Many in the room had started off at Sundance by premiering short films and returning a few years later with features. At the beginning of that journey was young filmmaker Chloe Aktas, whose Lance (in a Neck Brace) depicts a man turning to instructional cassette tapes post-heartbreak. Actress Ashley Williams was also in attendance backing the short film Meats, about a pregnant vegan plagued by unethical cravings, which she wrote and directed.

Then there was Emerald Fennell, showrunner of Killing Eve season two, returning to the festival following the success of her short Careful How You Go in 2017. You may as well learn her name right now: Fennell's feature debut Promising Young Woman made her the room's star attraction and is guaranteed to go viral upon wider release. Starring Carey Mulligan and Bo Burnham (but also: Laverne Cox, Alison Brie, Jennifer Coolidge and Clancy Brown), it's a rape revenge fantasy minus the Tarantino gaze, and it was all I could think about for days after viewing. Even cooler was talking with Fennell and Josephine Decker, en route to the premiere of her fourth feature-length movie Shirley, starring Elisabeth Moss as horror novelist Shirley Jackson. Turns out that both Fennell and Decker are extremely new moms who were pregnant while filming. Greta Gerwig's impact!

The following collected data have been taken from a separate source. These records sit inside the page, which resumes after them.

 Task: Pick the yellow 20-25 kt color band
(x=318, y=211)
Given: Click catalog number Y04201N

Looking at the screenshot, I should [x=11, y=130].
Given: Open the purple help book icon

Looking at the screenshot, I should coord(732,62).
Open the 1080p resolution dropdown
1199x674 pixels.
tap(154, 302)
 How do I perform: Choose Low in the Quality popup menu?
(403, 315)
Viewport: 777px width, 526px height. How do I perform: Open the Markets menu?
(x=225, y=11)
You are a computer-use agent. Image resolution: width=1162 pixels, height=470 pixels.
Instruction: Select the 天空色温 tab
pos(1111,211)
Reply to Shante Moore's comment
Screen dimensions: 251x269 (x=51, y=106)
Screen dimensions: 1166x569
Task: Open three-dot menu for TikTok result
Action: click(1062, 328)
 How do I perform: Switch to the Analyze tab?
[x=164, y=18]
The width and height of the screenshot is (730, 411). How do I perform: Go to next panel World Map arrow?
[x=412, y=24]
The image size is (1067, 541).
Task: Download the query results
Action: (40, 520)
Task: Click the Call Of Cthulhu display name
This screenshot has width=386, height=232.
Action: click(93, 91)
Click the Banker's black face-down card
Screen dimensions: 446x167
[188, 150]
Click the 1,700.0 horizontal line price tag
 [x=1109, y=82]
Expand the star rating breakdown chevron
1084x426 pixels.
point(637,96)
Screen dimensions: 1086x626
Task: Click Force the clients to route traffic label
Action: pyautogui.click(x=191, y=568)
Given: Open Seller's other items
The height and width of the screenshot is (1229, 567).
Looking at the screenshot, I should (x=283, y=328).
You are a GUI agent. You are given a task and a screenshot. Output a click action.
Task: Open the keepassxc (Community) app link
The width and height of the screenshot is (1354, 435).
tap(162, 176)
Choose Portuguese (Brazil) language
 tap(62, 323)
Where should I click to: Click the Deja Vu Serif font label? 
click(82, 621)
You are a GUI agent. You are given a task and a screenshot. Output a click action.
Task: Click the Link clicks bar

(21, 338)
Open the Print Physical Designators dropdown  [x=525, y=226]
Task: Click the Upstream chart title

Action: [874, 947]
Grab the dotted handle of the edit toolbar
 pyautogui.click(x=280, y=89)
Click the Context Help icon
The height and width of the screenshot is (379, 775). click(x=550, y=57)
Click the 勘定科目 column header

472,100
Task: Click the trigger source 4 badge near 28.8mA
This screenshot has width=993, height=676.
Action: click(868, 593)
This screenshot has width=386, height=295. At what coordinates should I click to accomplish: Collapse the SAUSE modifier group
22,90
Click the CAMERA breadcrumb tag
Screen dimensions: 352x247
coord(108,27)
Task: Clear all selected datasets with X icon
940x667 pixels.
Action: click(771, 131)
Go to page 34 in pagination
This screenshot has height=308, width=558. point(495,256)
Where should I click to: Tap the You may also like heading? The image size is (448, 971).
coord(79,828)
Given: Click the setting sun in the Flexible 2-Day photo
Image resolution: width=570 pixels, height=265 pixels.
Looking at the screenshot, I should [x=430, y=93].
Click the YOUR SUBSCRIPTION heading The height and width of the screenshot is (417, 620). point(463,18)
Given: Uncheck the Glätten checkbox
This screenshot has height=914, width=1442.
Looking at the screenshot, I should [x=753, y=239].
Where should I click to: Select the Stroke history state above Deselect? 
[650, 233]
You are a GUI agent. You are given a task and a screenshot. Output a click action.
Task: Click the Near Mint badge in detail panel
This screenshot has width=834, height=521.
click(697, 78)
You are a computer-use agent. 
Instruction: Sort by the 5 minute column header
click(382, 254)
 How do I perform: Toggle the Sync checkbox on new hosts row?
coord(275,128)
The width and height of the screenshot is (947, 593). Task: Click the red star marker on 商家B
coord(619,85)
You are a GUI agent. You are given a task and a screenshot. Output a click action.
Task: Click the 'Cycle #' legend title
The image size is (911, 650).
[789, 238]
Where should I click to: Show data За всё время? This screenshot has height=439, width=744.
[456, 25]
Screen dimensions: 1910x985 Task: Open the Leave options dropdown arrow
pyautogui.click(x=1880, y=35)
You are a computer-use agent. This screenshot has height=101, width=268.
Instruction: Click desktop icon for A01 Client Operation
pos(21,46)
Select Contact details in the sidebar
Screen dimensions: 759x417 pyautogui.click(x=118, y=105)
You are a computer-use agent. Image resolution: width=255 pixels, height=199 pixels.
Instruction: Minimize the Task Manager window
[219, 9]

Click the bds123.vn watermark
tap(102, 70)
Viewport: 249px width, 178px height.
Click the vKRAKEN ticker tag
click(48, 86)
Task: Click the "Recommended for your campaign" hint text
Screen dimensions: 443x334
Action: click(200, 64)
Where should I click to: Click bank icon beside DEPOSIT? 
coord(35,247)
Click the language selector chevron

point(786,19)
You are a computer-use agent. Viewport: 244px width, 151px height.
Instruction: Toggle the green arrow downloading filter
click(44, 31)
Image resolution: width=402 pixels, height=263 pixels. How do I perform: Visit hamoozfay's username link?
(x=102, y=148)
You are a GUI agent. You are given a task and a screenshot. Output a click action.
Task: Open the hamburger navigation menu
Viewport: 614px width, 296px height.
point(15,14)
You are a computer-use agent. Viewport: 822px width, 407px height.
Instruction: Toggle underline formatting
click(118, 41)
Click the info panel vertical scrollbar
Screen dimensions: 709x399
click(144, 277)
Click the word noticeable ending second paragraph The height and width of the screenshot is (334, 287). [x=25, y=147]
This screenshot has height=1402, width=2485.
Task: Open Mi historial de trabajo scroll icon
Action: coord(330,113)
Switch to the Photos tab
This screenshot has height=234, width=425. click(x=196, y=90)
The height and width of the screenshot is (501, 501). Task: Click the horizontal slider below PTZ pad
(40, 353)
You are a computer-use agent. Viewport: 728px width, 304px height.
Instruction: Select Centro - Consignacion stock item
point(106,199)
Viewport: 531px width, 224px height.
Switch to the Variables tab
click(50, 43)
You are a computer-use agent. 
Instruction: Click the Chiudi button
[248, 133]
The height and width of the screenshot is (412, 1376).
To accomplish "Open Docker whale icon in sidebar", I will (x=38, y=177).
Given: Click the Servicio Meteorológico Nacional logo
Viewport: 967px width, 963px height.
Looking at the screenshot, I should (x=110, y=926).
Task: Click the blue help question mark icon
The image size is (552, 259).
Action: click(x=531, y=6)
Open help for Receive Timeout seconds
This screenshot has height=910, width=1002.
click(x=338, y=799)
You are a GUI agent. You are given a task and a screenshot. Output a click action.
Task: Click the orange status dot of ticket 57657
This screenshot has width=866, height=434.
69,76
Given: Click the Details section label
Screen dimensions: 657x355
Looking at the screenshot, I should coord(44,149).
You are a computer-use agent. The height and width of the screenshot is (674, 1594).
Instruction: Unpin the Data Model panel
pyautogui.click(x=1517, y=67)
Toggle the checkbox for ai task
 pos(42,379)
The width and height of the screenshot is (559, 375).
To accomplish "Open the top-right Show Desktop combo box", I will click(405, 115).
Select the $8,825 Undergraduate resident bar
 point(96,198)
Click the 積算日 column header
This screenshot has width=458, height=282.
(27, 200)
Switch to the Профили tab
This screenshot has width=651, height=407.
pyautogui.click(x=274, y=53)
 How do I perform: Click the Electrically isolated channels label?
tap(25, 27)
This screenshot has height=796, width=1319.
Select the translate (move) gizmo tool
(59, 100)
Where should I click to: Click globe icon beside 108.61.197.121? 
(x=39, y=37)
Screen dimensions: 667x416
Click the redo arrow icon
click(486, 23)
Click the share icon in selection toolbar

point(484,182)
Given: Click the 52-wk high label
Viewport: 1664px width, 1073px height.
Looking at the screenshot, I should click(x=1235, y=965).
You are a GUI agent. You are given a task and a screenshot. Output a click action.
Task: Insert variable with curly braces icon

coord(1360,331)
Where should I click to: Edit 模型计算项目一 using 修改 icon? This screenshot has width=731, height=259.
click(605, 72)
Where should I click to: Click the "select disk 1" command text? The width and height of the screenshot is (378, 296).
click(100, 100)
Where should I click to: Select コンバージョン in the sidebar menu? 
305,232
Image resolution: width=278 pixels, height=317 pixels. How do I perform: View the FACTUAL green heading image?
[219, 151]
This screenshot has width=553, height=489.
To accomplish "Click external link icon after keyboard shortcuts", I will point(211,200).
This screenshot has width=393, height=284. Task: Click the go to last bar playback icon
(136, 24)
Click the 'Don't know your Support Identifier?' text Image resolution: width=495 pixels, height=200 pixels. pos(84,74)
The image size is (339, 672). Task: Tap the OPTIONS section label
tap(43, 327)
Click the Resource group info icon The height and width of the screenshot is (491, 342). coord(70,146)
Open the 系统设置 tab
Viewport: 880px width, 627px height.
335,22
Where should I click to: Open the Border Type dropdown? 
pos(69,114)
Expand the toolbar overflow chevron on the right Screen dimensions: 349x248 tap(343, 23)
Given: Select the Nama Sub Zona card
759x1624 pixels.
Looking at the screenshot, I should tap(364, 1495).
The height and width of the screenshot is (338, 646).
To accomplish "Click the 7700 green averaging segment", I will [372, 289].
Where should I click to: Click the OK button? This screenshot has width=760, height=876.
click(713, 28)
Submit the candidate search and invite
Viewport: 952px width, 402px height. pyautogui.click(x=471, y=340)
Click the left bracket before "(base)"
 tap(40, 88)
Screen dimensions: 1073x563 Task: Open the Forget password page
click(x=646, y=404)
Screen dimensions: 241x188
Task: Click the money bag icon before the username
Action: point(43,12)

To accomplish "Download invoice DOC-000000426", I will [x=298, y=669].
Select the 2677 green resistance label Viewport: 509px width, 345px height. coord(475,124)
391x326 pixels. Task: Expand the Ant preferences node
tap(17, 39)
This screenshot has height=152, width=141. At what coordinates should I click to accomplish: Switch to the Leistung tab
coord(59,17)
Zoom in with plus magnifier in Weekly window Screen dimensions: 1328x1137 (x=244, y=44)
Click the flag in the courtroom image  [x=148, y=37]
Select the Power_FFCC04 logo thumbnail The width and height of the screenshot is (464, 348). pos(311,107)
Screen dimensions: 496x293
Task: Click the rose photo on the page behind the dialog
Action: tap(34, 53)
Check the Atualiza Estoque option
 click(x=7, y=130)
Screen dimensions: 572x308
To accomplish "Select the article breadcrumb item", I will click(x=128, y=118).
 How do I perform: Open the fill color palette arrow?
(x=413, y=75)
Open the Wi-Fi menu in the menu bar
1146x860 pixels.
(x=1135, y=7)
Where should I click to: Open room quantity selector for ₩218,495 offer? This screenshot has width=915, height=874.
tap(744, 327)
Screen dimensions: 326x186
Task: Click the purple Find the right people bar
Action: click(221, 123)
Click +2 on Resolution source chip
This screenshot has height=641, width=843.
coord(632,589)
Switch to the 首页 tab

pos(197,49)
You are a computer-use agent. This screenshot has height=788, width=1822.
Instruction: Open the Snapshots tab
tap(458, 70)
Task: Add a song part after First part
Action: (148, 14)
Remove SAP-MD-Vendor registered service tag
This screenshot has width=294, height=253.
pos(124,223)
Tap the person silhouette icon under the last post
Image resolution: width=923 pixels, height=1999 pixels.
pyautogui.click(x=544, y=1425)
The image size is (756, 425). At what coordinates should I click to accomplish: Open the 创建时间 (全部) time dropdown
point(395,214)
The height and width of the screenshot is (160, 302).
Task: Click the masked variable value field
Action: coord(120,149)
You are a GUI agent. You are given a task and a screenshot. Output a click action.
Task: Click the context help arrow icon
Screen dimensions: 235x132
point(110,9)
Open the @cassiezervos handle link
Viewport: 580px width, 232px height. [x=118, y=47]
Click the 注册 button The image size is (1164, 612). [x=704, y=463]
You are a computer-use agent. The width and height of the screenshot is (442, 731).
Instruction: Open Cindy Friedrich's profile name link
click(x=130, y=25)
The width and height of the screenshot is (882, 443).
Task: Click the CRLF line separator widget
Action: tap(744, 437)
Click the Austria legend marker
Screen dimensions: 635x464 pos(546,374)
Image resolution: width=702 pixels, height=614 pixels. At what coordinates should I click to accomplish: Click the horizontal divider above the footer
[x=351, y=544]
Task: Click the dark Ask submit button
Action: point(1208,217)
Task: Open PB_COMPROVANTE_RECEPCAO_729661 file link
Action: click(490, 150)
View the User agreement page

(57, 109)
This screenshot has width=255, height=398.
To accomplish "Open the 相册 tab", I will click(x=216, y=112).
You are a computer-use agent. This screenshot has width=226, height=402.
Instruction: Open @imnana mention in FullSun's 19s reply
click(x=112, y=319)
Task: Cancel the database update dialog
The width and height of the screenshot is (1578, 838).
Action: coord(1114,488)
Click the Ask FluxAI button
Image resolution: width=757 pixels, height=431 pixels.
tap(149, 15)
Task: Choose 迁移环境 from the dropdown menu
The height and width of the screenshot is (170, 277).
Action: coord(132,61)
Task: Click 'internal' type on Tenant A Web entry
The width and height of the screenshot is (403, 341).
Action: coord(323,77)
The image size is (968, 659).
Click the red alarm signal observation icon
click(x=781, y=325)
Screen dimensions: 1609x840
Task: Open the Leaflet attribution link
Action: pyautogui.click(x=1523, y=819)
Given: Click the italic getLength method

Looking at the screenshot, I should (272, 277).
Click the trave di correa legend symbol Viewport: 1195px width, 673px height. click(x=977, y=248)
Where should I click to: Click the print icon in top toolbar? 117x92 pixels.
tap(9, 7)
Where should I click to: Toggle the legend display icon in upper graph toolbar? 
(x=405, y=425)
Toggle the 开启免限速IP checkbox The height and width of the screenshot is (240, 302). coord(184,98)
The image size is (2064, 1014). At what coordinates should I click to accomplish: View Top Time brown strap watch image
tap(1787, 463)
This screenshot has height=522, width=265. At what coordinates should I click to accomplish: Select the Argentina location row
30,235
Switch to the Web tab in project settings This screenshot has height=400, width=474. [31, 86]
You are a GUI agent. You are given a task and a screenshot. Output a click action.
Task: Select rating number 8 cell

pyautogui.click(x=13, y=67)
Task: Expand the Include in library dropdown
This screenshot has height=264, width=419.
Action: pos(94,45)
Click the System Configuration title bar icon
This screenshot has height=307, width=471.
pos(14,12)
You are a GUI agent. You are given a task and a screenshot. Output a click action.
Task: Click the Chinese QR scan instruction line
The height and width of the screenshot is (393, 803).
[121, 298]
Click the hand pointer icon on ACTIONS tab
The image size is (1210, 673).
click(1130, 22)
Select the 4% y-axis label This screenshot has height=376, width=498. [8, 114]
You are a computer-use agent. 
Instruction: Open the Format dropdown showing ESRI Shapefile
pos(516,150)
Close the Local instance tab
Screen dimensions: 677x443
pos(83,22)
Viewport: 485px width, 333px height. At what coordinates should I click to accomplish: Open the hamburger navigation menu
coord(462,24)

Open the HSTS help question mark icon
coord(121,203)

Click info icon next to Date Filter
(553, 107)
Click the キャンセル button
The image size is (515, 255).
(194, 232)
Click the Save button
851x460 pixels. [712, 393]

Sundance hosted still more female filmmakers who couldn't attend the dinner— things get busy when you're courting distributors, and there are only so many open bars one person can drink at on any given night. They may not have made it to the Canada Goose lodge, but Miranda July (whose film Kajillionaire premiered at the festival and was reportedly snatched up by A24), Zola's Janicza Bravo and Julie Taymor, whose latest ambitious effort The Glorias reimagines Gloria Steinem's epic life to date, were all the talk of the town.

As food was served, Harris-Bridson rued that despite the festival's uptake in gender equality, the filmmakers present were yet to escape the "female" qualifier. Many attendees hoped that a dinner like this would be less necessary someday, but I don't know. Every now and then it's pretty special to get your own party.